In this case the respondent, Millsaps, appears to have been not anxious to make this purchase, as his letters to his co-directors show. They show also, we think, that he made the purchase without any willfully fraudulent purpose. But these letters likewise abundantly show that he believed, and had strong ground for believing, that the transaction could not legally be made, at least to the extent of using stock as part payment of the purchase price. He was so advised by his counsel. But he yielded to the solicitations of others, and while saying he “would ne’er consent, consented,” just as other mortals have done and will continue to do.

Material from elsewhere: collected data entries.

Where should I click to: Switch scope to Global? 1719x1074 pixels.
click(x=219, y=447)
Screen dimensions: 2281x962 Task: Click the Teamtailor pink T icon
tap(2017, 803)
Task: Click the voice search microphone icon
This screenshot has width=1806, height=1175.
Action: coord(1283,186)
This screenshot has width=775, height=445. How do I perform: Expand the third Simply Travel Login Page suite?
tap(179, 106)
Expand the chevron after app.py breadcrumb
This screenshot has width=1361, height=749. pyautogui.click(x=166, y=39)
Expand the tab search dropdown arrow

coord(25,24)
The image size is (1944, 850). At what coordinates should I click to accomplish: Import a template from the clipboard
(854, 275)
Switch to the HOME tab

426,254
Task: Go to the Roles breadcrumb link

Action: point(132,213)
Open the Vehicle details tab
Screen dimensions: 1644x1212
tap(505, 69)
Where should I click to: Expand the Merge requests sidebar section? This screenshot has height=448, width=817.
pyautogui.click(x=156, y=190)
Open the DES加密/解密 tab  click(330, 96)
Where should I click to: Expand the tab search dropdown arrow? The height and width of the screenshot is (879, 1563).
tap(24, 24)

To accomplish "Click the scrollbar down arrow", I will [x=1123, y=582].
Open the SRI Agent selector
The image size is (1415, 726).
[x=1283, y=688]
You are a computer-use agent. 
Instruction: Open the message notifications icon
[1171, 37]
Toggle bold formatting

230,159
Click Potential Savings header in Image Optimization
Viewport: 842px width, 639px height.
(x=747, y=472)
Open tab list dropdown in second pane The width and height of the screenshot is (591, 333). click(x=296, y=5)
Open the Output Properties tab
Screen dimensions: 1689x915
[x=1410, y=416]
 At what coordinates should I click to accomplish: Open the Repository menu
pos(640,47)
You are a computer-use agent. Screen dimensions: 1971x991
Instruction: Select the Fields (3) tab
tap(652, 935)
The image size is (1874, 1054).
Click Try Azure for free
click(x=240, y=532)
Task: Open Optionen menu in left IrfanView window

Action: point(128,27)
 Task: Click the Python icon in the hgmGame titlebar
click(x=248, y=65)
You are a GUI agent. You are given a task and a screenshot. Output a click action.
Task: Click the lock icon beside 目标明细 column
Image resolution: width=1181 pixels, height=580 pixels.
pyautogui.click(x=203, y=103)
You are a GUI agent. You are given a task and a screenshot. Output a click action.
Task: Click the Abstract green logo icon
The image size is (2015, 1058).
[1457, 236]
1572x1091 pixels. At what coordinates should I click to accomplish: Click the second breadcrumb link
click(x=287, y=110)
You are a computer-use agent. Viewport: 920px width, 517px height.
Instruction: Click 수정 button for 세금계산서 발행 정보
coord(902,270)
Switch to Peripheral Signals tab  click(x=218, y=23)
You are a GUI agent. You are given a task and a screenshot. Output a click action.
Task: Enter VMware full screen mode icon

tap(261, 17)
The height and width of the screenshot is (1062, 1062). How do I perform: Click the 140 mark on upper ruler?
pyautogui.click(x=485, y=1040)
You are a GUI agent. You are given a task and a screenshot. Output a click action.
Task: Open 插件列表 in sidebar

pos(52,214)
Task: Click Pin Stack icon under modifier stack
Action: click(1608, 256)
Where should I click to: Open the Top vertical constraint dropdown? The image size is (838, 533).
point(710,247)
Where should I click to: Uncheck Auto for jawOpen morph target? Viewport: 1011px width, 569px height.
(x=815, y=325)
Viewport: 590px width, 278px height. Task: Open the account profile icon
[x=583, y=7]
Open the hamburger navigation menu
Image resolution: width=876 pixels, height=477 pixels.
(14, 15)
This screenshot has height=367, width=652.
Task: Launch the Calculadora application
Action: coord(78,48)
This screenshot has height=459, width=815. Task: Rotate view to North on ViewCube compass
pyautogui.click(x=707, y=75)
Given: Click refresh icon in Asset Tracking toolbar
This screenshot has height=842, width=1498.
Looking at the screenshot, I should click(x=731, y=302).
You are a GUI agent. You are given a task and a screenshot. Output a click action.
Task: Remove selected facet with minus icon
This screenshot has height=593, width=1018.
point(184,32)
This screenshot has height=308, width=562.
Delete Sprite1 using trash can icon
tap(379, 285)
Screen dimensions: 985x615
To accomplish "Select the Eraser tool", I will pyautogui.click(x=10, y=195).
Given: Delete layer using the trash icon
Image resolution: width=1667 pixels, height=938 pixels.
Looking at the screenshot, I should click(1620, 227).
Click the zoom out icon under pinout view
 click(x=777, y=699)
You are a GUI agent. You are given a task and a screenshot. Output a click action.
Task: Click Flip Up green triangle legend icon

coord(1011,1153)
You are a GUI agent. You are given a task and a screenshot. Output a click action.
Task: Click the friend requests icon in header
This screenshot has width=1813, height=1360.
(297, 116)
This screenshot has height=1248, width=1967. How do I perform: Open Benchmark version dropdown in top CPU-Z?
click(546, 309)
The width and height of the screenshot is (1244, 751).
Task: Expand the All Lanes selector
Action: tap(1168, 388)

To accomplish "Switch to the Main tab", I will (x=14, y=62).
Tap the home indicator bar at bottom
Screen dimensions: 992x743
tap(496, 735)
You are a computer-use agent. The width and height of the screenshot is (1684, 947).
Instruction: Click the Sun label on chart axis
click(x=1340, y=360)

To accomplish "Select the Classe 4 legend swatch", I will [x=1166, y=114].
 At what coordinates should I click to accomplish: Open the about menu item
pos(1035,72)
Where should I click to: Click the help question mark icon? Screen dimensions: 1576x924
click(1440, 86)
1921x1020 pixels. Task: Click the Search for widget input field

The court below did not think Millsaps should be treated as a trustee ex maleficio, and denied reimbursement to the extent of the $7,500 in cash actually paid by him, but that the purchase was fraudulent in law only, and that the purchaser, while entitled to be protected in his title, should be required to pay to complainants the profits derived by him from his purchase—that' is to say, the difference between $7,500, which he paid in money, and the actual value of the property at the date of his purchase. This difference was found by the master, who took and stated an account tobe about $4,600, including interest. The evidence as to the value of the property was conflicting. The court below confirmed the master’s report, and we are not disposed to disturb that action. On the cross appeal from the *955decree of foreclosure on the cross bill of Millsaps and Tribbette, we see no error in the decree of the court. This was a loan, pure and. simple, made by Tribbette, who was never a director, and Millsaps, of $8,000, on two years’ time, and, we entertain no doubt, entitled the mortgagees to foreclosure for the satisfaction of their debt. The item of attorney’s fees allowed Millsaps and Tribbette was strictly in accordance with the terms of the contract made between them and the bank. The mortgage, it is true, provided only for a reasonable attorney’s fee, if the property should be sold by the trustee named in it, but the note, whose payment was secured by the mortgage, stipulated for a fixed attorney’s fee if the note had to be placed in the hands of an attorney for collection, and by foreclosure decree as prayed in the cross bill of Millsaps and Tribbette, the attorney’s fees were a proper charge against the mortgagor.

Affirmed on direct and cross appeal.